Former Nevada Assembly speaker Buckley to head 'strike force' to fix unemployment woes

Barbara E. Buckley, executive director of Legal Aid Center of Southern Nevada, during an interview on Wednesday, July 18, 2018.

Barbara E. Buckley, executive director of Legal Aid Center of Southern Nevada, during an interview on Wednesday, July 18, 2018.

CARSON CITY, Nev. — Gov. Steve Sisolak on Thursday named former Assembly Speaker Barbara Buckley to head a "strike force" to fix problems plaguing the unemployment system, including reducing the claims backlog and hunting down scammers defrauding the system.

Buckley was the first female speaker of Nevada’s Assembly, a post she held from 2007 through 2011. She is the long-time head of Clark County Legal Services.

He also named Elisa Cafferatta, deputy administrator of field operations in the Welfare Division, as the new acting director of the state's Department of Employment, Training and Rehabilitation.

Sisolak said he given the circumstances, Employment Security has done “an incredible job.”
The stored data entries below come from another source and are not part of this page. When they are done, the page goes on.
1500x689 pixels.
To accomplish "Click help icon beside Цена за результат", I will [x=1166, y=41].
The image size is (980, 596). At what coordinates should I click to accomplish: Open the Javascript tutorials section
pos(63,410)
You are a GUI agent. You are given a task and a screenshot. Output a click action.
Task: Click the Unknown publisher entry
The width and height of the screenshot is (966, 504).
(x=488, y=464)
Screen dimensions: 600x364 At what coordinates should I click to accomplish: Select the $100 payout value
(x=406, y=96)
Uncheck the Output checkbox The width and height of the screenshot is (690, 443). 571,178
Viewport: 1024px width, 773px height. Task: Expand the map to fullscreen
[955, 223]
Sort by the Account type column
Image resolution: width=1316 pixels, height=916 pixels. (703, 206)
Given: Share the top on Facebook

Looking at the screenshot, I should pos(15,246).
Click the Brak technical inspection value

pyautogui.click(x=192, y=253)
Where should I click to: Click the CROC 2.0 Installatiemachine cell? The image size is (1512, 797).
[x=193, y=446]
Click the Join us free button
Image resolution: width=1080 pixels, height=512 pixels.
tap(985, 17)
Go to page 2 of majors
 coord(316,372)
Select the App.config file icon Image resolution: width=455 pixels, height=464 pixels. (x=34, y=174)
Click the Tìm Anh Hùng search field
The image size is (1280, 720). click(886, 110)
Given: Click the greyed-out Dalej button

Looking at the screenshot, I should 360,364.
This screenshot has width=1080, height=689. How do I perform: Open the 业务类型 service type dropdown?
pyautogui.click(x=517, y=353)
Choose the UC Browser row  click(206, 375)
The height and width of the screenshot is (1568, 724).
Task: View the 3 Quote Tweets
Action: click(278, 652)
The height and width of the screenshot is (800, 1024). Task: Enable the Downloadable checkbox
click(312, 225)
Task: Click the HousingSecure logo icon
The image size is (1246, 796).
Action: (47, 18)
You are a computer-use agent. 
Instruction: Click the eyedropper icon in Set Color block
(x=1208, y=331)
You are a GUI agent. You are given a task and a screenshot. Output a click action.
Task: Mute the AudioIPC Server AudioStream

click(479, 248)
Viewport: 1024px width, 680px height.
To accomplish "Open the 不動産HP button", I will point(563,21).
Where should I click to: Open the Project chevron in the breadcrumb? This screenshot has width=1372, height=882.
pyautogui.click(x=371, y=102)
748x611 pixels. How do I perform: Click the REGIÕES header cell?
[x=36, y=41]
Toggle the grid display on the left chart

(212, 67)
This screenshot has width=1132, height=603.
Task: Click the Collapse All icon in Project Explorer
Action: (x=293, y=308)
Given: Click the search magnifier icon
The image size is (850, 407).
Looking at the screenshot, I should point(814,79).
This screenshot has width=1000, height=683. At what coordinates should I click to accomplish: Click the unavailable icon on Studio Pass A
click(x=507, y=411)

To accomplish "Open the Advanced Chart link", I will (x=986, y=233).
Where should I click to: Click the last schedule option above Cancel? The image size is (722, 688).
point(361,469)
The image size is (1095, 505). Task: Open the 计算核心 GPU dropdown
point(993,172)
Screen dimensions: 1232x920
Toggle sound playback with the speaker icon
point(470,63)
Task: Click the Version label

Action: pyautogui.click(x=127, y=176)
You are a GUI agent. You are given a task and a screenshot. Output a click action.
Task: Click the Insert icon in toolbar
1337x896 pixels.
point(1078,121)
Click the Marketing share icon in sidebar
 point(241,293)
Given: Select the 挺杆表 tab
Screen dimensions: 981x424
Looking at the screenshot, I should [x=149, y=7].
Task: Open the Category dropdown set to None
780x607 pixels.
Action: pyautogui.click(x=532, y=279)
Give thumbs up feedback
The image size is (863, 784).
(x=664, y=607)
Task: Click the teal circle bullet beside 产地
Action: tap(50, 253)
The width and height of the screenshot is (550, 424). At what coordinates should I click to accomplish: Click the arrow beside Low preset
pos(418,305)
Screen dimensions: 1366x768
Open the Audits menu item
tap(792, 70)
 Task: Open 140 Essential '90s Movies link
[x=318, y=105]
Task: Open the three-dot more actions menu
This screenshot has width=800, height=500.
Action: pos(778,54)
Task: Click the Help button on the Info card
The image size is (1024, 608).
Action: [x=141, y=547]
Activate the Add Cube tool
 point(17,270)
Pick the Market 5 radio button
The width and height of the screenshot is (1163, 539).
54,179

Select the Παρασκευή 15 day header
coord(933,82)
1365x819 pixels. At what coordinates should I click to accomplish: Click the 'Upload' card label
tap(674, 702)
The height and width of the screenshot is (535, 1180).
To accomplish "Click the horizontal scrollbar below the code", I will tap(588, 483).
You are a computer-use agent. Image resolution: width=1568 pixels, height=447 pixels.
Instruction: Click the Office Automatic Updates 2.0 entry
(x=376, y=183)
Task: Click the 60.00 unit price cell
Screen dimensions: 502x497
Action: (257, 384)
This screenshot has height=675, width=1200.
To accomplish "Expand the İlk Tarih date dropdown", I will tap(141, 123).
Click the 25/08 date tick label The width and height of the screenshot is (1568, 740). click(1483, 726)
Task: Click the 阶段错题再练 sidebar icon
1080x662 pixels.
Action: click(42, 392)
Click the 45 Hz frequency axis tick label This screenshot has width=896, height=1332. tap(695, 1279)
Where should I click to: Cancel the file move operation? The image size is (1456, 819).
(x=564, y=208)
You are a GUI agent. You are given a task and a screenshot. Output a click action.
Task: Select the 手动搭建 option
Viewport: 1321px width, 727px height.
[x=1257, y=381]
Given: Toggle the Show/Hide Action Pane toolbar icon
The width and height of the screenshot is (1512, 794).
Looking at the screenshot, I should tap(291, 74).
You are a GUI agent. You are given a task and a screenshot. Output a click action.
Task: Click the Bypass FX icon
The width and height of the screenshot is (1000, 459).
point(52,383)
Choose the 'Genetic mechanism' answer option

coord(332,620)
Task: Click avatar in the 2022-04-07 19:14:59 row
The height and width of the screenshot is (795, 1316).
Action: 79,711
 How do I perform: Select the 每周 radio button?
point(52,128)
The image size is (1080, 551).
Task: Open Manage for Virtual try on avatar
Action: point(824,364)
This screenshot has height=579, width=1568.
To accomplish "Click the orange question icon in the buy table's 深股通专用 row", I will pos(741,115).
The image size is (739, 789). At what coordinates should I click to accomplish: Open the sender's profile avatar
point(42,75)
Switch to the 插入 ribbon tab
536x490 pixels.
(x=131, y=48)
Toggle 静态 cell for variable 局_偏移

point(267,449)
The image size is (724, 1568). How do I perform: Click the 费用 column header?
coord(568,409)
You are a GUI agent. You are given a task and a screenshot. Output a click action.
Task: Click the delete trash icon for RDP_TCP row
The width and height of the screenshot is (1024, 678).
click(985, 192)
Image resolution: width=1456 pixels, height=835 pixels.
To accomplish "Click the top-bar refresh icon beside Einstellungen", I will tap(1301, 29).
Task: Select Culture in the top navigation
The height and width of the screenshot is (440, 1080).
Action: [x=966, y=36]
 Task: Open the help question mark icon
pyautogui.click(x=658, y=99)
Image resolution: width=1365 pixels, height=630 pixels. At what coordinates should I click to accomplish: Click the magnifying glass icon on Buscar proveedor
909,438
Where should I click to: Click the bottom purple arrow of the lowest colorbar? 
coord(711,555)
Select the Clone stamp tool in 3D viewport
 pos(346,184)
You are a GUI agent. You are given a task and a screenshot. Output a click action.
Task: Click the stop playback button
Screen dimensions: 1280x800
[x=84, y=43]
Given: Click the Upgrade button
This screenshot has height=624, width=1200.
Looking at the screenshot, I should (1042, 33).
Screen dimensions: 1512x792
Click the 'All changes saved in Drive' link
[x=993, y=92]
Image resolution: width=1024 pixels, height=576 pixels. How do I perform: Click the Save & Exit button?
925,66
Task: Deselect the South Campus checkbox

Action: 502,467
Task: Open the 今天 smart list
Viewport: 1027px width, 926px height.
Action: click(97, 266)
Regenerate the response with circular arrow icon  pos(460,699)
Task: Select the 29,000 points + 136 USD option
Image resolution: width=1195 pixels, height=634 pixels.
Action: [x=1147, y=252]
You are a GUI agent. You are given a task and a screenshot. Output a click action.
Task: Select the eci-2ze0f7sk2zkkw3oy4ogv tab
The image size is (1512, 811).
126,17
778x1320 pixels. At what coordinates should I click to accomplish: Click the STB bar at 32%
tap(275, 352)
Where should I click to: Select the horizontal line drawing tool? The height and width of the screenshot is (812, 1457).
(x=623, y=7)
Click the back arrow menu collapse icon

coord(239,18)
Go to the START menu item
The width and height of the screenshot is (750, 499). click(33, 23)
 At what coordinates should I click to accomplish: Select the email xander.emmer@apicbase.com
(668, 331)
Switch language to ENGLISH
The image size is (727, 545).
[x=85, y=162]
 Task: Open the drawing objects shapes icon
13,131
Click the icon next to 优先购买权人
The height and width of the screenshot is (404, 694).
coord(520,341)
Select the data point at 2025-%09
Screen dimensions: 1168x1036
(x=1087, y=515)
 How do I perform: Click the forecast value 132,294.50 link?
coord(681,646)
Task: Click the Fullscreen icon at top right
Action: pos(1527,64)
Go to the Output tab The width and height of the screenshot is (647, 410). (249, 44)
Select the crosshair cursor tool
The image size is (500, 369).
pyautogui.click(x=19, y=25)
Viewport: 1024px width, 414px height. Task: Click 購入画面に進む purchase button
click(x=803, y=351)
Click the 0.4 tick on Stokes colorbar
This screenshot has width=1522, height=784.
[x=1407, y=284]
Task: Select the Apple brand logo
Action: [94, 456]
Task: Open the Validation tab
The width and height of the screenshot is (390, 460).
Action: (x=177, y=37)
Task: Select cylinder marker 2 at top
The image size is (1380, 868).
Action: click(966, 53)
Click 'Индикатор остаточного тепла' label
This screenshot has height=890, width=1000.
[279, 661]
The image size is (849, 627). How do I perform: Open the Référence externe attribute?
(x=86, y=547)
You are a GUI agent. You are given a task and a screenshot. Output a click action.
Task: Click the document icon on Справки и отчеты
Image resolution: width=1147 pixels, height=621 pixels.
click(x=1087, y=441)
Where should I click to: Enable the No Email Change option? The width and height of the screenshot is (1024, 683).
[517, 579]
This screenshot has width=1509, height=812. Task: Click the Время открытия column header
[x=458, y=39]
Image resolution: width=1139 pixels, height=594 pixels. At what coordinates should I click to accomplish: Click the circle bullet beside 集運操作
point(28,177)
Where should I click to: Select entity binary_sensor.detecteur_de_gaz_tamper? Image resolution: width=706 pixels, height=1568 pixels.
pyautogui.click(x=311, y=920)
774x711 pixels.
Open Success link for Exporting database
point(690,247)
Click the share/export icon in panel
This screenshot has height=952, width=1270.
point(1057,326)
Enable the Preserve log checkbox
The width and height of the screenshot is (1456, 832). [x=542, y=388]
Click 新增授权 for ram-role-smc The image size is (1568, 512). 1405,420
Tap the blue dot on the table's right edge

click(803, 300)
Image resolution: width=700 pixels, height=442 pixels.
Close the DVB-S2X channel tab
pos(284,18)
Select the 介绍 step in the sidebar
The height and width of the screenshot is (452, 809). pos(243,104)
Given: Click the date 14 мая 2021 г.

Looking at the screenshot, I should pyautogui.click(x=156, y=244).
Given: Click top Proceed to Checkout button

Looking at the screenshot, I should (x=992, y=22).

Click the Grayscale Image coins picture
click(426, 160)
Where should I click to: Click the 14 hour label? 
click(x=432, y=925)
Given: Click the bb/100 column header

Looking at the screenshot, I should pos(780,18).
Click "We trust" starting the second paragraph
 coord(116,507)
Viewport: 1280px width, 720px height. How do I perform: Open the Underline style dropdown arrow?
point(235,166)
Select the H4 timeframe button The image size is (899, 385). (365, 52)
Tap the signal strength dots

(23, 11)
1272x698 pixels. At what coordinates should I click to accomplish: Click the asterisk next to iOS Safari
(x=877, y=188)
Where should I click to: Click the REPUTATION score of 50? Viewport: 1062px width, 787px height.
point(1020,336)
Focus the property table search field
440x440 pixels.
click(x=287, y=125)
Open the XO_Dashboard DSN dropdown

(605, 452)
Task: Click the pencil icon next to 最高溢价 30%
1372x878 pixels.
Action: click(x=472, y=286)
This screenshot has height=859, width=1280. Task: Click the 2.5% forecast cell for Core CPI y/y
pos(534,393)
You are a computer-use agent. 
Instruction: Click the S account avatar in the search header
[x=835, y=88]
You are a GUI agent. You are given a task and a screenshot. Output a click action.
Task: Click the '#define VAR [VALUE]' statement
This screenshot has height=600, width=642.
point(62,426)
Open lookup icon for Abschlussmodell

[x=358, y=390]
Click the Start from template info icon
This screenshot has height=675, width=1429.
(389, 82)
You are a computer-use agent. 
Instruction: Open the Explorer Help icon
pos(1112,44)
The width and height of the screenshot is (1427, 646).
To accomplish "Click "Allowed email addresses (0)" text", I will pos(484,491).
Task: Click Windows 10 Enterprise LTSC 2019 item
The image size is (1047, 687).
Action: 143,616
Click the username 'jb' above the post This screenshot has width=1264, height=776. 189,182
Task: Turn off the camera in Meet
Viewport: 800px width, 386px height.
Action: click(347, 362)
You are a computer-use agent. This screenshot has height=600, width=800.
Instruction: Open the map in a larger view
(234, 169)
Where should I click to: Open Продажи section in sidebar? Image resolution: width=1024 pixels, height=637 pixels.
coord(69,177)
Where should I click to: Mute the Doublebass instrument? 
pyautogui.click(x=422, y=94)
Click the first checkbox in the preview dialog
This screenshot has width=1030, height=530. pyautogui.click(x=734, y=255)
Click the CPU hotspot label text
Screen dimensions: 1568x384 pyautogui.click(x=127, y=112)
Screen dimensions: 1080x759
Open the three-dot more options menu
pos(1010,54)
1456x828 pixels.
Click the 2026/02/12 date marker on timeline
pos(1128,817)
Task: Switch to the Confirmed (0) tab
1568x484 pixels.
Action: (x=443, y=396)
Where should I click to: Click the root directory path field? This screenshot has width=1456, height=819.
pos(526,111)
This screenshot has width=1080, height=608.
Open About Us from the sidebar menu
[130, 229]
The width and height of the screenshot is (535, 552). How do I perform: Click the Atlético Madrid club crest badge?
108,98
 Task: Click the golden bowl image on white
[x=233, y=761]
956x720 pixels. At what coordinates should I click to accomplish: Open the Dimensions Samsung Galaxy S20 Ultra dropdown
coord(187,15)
“But one family going without benefits they deserve is too many,” he said. “The current situation is simply not acceptable to those who are eligible for benefits and have been waiting for months.”

He said there are many reasons why claims are so backed up, including the system’s antiquated computer system, the unprecedented demand for benefits and the small size of the Employment Security Division’s staff when the pandemic hit.

The division has ramped up staff by hiring back recently retired workers who already know the system and added some 100 more people to the task.

Despite those problems, Sisolak said the division is paying 90 percent of eligible unemployment claims and sending payments to 120,000 Pandemic Unemployment Assistance (PUA) claimants — self-employed and gig workers who aren’t otherwise eligible for benefits.

Sisolak said that federally funded program was handed to the states with little guidance on setting it up.

Buckley said the state has the nation’s highest unemployment and highest percentage of claims for benefits, adding that the current system and staff simply can’t keep up.

“We need the backlog reduced,” she said. “People are barely hanging on. The goal is to find solutions such as hiring more people, temporary transfers from other programs such as welfare eligibility workers."

She said she has already enlisted public and private sector leaders with expertise that might help. One suggestion she said is to focus on how many claims are held up because of identity verification issues.

As for priorities, she said if they have 30,000 claims held up on identity verification issues, “can we move that today?”

She added that the oldest unpaid claims should be paid first.

“We’re trying to get assets out the door,” she said.

Cafferatta said that is the goal: “Our commitment is to start getting folks the benefits they need.”

She said she has also talked with both Attorney General Aaron Ford and U.S. Attorney for Nevada Nick Trutanich and that they along with other agencies including the FBI are moving to coordinate efforts to find scammers and prosecute them.

“We’re going to up our game,” Cafferatta said.